=== Exercise input ===

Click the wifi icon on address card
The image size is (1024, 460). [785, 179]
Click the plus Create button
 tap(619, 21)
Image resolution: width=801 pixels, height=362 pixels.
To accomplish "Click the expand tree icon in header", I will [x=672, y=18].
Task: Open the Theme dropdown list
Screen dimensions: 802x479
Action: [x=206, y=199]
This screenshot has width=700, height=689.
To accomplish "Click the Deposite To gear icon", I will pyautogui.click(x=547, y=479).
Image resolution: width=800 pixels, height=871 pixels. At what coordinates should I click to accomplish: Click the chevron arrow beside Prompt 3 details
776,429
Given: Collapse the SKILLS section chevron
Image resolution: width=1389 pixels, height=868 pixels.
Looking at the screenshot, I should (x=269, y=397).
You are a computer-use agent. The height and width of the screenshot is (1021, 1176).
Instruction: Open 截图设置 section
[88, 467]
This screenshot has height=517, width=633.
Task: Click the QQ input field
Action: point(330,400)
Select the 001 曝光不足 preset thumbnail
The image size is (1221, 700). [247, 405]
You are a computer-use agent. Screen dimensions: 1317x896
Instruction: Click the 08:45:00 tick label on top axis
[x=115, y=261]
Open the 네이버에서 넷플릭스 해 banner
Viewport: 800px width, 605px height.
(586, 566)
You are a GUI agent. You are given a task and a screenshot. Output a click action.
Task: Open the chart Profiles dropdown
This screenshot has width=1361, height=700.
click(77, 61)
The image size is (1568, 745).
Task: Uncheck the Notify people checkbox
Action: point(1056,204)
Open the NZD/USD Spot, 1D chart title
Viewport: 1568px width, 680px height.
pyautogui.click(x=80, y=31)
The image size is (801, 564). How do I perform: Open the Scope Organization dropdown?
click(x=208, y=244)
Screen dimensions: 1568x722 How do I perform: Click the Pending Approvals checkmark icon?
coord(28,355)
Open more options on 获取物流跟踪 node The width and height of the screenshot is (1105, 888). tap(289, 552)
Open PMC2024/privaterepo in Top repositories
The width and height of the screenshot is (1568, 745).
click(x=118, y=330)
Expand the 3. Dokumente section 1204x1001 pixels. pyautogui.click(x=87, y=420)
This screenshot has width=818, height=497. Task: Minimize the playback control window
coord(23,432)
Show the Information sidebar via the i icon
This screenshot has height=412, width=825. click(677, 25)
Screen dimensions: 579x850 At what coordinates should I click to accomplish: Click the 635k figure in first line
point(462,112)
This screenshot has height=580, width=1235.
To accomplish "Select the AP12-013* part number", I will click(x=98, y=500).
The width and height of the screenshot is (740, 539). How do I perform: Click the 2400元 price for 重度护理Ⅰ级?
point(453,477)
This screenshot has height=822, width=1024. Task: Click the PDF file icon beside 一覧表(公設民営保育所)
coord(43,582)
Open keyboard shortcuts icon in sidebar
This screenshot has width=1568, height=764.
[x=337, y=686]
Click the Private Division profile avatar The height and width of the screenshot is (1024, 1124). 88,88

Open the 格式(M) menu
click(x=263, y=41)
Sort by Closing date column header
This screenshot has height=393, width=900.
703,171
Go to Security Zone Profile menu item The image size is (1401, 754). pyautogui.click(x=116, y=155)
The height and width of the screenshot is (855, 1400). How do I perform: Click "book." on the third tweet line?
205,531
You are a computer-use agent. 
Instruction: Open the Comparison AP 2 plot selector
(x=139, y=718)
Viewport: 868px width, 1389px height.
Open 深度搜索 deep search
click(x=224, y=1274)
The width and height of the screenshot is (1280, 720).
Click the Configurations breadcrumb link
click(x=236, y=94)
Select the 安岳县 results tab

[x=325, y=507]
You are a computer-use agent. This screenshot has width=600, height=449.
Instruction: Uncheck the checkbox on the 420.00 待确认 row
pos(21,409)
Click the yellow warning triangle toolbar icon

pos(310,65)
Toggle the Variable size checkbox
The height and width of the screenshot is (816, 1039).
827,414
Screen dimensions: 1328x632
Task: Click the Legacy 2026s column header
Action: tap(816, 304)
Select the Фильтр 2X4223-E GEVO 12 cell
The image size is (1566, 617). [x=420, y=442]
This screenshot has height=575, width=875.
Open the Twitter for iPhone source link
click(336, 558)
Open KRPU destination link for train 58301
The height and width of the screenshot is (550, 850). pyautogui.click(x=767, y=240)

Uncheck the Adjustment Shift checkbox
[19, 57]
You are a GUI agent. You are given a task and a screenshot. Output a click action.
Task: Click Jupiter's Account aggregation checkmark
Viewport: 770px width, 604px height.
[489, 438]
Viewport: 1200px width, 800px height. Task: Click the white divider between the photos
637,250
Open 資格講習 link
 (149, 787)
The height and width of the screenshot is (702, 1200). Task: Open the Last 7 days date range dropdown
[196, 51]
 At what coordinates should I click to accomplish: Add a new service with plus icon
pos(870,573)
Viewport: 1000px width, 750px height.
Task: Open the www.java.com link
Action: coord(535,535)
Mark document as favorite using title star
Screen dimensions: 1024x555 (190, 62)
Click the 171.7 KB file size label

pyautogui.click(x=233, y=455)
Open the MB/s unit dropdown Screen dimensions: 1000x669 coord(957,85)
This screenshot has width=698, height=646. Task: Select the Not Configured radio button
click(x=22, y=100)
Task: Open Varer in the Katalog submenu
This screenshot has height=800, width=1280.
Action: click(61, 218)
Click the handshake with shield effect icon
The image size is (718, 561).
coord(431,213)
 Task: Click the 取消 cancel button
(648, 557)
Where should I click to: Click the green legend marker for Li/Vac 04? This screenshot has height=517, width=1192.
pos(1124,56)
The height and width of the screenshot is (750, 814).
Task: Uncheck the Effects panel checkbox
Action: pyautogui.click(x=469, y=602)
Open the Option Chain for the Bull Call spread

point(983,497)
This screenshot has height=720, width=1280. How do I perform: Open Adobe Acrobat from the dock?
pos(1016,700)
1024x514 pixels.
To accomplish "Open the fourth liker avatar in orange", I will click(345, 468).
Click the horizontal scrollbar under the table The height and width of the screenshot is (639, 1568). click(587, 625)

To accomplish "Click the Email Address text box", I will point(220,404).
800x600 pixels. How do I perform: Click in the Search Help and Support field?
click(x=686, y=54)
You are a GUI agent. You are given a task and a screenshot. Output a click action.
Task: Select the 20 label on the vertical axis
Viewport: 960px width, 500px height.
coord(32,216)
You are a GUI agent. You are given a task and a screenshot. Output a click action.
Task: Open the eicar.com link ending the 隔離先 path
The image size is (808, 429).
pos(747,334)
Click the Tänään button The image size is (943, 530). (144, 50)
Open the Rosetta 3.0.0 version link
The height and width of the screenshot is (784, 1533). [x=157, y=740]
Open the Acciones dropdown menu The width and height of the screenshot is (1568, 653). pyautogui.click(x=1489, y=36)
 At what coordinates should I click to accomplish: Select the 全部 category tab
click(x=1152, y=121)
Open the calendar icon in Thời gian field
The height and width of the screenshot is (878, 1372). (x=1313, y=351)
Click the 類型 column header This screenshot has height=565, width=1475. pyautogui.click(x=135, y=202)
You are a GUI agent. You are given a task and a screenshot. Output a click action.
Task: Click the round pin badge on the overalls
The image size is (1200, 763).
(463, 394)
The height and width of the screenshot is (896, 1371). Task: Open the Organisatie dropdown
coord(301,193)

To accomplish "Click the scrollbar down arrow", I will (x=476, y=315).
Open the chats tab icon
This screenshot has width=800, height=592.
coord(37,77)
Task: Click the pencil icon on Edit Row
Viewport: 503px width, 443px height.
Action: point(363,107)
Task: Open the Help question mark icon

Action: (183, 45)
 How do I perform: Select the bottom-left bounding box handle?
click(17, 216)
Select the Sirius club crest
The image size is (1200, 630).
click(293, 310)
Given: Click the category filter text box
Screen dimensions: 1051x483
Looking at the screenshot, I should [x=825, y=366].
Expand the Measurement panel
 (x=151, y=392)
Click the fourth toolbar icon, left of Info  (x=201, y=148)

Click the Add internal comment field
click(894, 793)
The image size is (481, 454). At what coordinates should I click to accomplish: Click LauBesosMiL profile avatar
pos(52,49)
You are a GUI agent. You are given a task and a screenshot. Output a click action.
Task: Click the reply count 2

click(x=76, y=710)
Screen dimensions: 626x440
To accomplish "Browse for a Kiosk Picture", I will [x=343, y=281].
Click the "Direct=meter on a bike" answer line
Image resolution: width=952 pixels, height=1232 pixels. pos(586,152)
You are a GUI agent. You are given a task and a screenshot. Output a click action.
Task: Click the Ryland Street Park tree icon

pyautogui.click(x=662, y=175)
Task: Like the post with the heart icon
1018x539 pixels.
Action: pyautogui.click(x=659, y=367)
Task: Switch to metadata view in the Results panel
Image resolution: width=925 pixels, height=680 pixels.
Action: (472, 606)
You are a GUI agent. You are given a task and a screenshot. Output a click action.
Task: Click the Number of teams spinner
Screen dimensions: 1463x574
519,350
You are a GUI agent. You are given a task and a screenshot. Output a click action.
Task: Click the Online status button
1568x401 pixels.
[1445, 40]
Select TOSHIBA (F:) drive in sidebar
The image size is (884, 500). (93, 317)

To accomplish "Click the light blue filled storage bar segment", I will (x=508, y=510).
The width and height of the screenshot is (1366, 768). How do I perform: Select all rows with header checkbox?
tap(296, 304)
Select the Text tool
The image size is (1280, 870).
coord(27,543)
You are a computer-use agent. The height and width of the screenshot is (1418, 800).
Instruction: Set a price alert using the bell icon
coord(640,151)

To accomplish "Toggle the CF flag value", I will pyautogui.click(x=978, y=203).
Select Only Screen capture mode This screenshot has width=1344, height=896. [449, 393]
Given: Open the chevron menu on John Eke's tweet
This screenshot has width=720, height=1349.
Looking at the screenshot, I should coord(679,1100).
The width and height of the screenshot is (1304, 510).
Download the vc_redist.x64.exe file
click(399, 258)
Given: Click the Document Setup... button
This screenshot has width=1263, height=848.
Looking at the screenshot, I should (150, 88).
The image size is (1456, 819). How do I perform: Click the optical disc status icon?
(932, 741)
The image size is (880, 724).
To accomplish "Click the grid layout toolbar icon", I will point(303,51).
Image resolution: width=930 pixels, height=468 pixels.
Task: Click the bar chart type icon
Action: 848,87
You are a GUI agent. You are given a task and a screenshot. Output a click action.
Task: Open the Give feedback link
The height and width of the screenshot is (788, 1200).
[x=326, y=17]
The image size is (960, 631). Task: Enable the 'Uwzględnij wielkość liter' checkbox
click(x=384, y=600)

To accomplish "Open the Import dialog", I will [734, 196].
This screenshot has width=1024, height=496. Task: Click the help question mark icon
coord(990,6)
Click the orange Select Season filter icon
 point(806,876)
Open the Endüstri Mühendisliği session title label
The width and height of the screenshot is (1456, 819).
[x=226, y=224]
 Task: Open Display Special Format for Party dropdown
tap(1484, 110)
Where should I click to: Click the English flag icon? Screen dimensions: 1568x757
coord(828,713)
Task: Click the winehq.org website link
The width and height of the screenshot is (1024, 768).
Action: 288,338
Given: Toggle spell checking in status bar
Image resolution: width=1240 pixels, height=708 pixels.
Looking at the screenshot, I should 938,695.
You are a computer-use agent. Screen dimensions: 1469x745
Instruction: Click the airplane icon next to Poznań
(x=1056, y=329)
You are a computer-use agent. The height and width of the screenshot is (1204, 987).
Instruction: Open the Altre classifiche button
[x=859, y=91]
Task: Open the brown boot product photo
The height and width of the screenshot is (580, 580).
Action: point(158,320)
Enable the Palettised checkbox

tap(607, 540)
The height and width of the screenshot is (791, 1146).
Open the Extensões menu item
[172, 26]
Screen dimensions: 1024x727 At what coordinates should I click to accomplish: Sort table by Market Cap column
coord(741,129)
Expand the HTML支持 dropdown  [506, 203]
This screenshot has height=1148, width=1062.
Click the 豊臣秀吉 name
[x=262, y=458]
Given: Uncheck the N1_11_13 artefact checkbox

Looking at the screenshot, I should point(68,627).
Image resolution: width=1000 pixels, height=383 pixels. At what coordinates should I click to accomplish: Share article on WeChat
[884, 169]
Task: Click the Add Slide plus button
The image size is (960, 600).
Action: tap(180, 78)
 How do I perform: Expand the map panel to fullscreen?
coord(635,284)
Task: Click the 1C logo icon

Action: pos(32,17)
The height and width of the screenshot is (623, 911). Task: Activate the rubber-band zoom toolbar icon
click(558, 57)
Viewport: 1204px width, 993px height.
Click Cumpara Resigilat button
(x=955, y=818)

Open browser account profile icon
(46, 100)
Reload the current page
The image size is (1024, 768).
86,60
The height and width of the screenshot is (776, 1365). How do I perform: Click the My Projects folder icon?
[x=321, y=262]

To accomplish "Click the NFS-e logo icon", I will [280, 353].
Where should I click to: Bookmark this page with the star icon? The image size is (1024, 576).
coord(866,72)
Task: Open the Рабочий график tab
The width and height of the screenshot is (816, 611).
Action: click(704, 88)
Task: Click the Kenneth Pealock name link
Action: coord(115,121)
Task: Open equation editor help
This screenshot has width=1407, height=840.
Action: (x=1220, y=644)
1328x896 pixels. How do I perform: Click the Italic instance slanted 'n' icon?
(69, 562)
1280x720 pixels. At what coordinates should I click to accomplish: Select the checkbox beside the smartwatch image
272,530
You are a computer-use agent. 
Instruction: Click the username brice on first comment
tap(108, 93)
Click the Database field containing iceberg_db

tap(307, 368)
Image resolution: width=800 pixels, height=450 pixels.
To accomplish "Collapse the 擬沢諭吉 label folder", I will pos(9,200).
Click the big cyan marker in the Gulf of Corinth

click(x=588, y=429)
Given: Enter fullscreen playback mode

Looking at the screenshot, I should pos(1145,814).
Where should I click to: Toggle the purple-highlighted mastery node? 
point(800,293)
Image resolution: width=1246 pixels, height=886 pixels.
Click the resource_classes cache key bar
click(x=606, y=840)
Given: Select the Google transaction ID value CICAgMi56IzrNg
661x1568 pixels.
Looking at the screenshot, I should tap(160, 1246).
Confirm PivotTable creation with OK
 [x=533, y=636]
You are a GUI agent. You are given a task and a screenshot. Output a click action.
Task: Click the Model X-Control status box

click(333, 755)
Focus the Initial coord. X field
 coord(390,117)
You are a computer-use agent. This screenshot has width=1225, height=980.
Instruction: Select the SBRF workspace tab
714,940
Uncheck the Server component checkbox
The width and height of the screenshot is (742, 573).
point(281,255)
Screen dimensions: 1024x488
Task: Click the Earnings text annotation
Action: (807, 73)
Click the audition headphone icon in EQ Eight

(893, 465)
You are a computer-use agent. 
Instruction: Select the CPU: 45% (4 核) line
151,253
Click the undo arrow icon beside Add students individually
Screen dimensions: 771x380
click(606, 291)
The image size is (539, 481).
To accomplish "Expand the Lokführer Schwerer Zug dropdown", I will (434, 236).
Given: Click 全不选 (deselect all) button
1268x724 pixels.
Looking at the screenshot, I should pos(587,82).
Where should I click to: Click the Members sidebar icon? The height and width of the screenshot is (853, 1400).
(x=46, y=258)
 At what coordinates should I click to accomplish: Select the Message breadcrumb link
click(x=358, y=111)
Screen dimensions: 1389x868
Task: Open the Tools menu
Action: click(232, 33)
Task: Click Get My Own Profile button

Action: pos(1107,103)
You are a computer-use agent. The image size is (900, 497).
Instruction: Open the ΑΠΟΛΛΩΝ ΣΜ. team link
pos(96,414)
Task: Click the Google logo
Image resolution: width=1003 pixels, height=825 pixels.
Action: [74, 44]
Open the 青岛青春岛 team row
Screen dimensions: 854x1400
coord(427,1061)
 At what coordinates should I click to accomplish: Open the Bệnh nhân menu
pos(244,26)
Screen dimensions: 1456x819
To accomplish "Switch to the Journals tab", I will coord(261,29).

===

**Task instructions:**
Each line above from the one with "Task: Open the Give feedback link" up to and including the one with "Task: Click the winehq.org website link" must be set down exactly, and no line outside that span may appear.

**Response:**
Task: Open the Give feedback link
The height and width of the screenshot is (788, 1200).
[x=326, y=17]
The image size is (960, 631). Task: Enable the 'Uwzględnij wielkość liter' checkbox
click(x=384, y=600)

To accomplish "Open the Import dialog", I will [734, 196].
This screenshot has width=1024, height=496. Task: Click the help question mark icon
coord(990,6)
Click the orange Select Season filter icon
 point(806,876)
Open the Endüstri Mühendisliği session title label
The width and height of the screenshot is (1456, 819).
[x=226, y=224]
 Task: Open Display Special Format for Party dropdown
tap(1484, 110)
Where should I click to: Click the English flag icon? Screen dimensions: 1568x757
coord(828,713)
Task: Click the winehq.org website link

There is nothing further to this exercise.